A Better Way to Clean Neuroscience Data
By Stacy Kish
New technologies are helping scientific disciplines gather large volumes of data, but sifting through and cleaning this data is laborious. Neuroimaging is not immune to this modern research complication.
Functional Magnetic Resonance Imaging (fMRI) produces high-resolution brain images for neuroscience research. Several hours of scans can result in thousands of distinct images. The data can also be very noisy.
A multi-institutional team of researchers developed GLMsingle, a scalable, user-friendly toolbox to clean and reduce the data variability. The toolbox works in MATLAB and Python. GLMsingle requires only two inputs — fMRI time-series data and a design matrix. The work is published in the online journal eLife.
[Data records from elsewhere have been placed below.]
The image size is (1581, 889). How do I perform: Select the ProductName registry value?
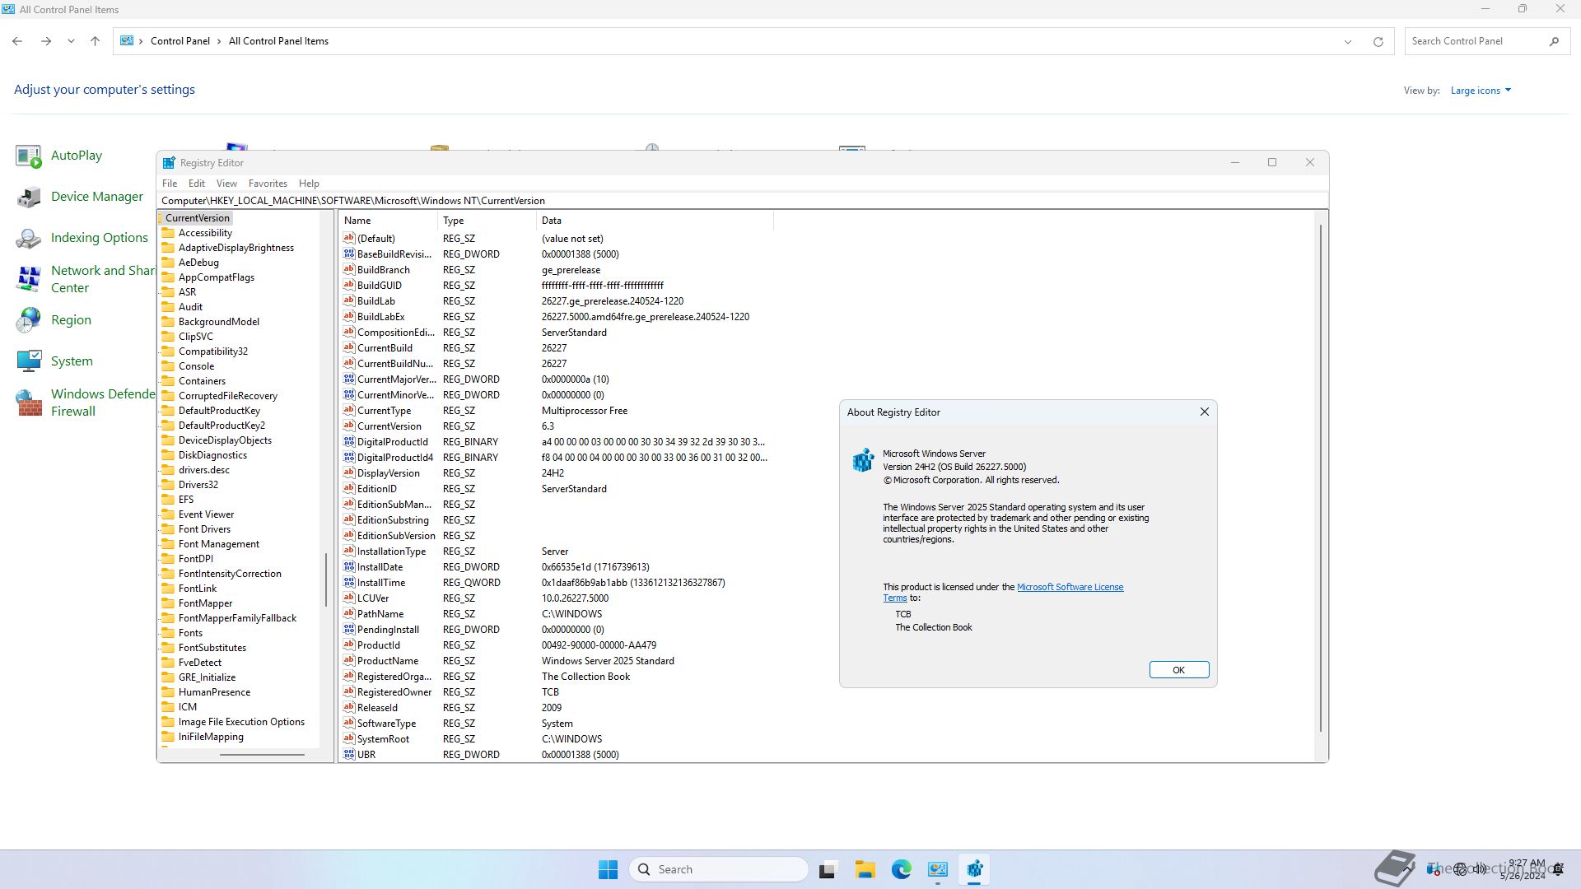click(x=387, y=661)
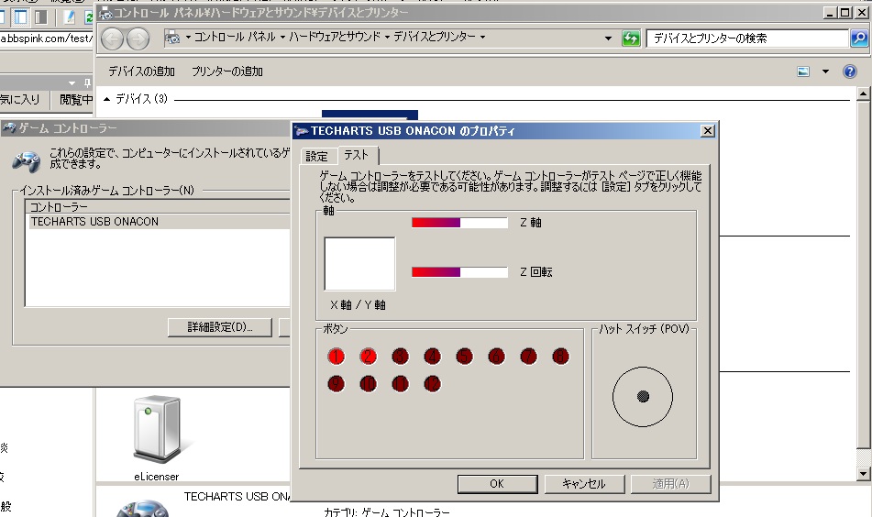872x517 pixels.
Task: Click the green refresh icon in address bar
Action: [x=631, y=39]
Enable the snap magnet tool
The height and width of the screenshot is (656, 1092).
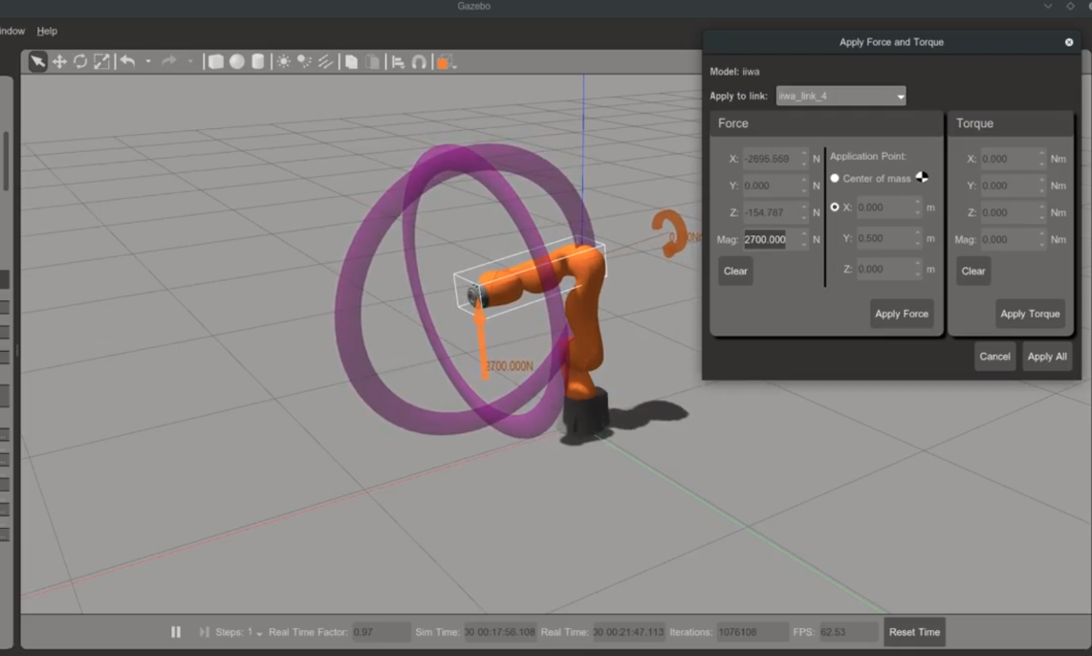419,62
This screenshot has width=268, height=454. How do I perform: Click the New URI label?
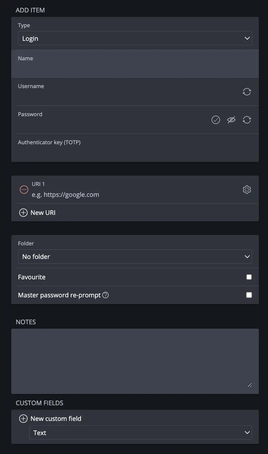point(43,213)
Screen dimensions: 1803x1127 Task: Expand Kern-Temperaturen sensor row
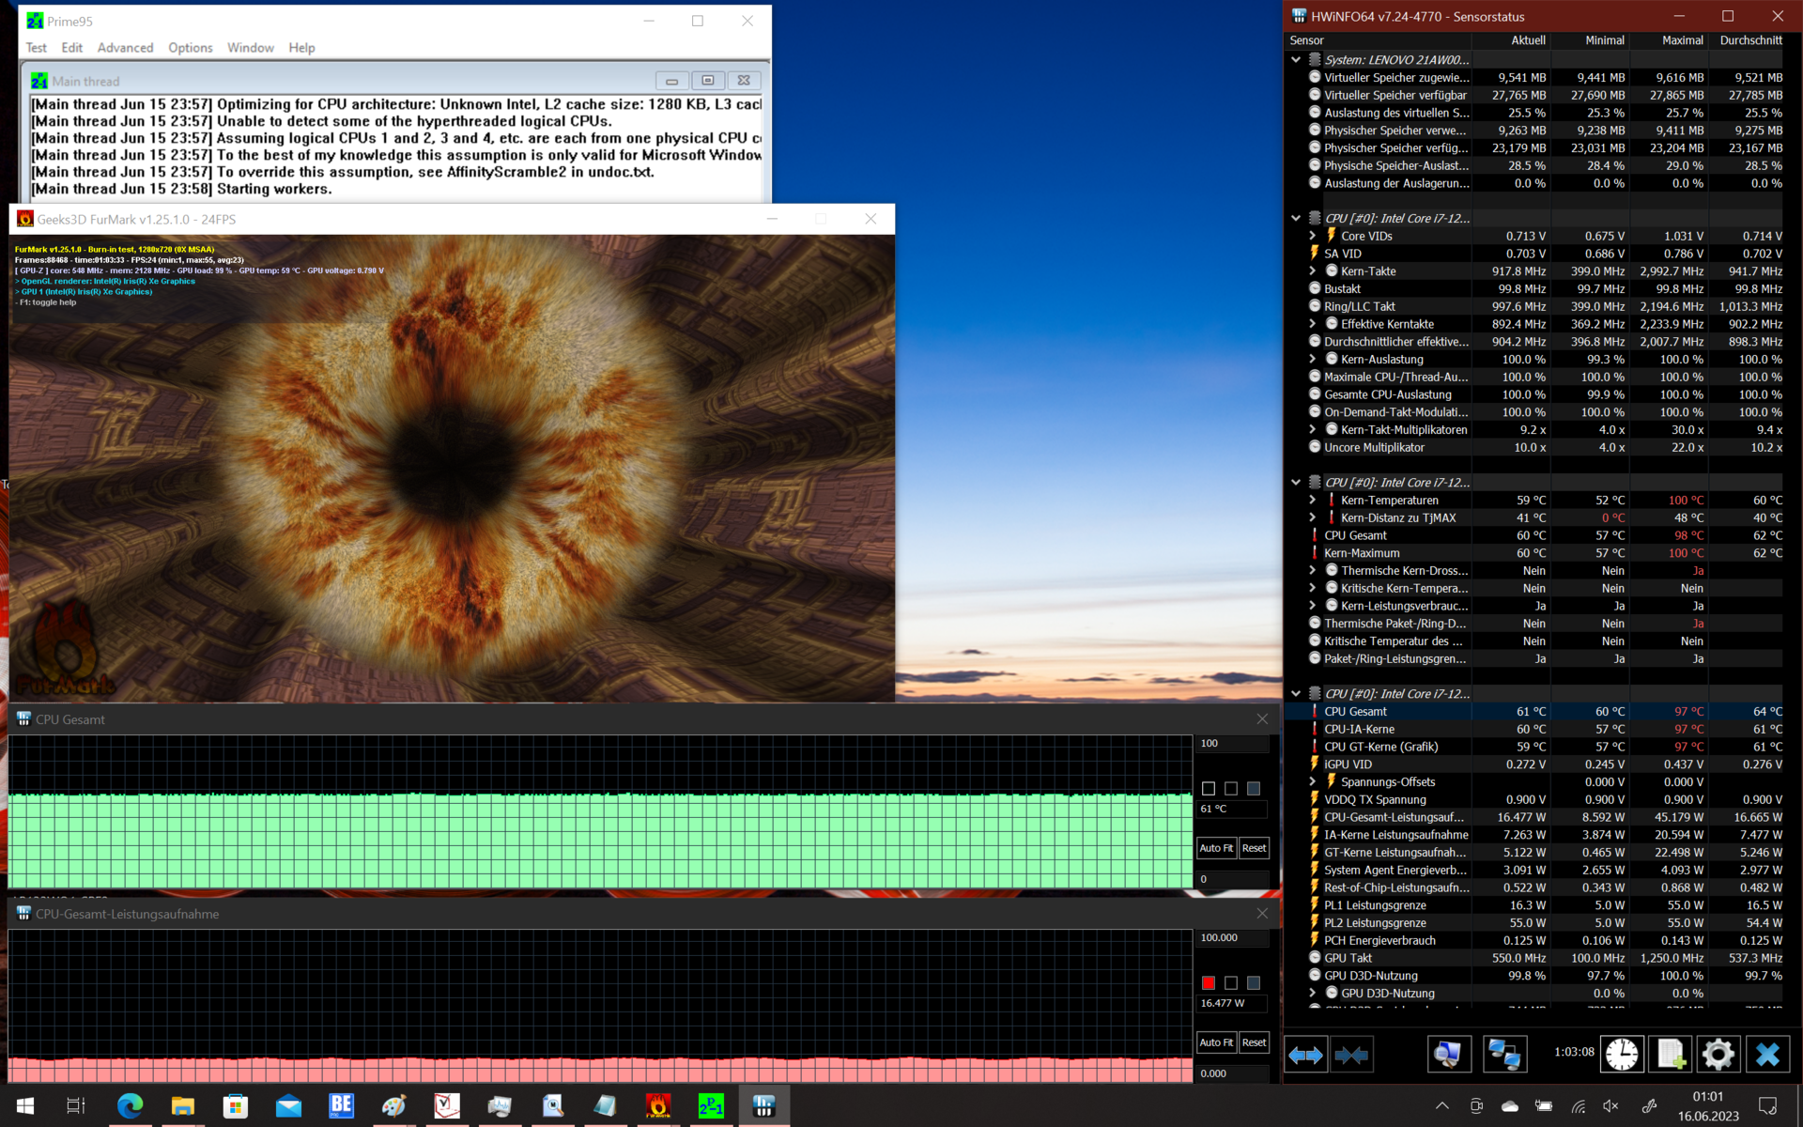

“As the fields of cognitive neuroscience and artificial intelligence have converged in recent years, task fMRI datasets have grown rapidly in size and scope,” said project contributor Michael Tarr, the Kavčić-Moura Professor of Cognitive and Brain Science at Carnegie Mellon University. He also is head of the Department of Psychology and a member of the Neuroscience Institute. “The hope is that bigger datasets will unlock a new array of data-driven discoveries, and GLMsingle could impact the quality and sensitivity of hundreds of existing and future datasets.”
According to the researchers, GLMsingle ‘learns’ how to differentiate the data signal from the noise and automatically adjusts its strategy to match the unique attributes of the dataset. Researchers can then analyze the clean fMRI data to produce more robust and replicable results.
To test the new tool package, the team applied it to the Natural Scenes Dataset, a large-scale fMRI dataset, and BOLD5000, a human fMRI study that includes almost 5,000 distinct images depicting real-world scenes. They found GLMsingle offered improved visual information data by disentangling neural responses to neighboring trial data, improving between-subject representational similarity, and enabling fine-grained image-level pattern decoding. These improvements led to more accurate analyses to advance neuroscience research.
“Subjects in fMRI studies [perform tasks and] have their brain activity measured while seeing, hearing, doing or thinking specific things,” said Jacob S. Prince, a Ph.D. student at Harvard University and former member of the Tarr lab. Prince is first author on the paper. “The GLMsingle toolbox was designed with these task fMRI datasets in mind, which are basically the ‘bread and butter’ of cognitive neuroimaging.”
GLMsingle was designed for general applications and may be applied to nearly any fMRI experiments that use discrete events. The program is a publicly available tool that may improve the quality of past, present and future neuroimaging datasets that sample brain activity across many experimental conditions.
Tarr and Prince were joined by Ian Charest at the University of Montreal, Jan Kurzawski at New York University, John Pyles at the University of Washington and Kendrick Kay at the University of Minnesota on the project titled, “Improving the accuracy of single-trial fMRI response estimates using GLMsingle.” This work received support from the National Science Foundation.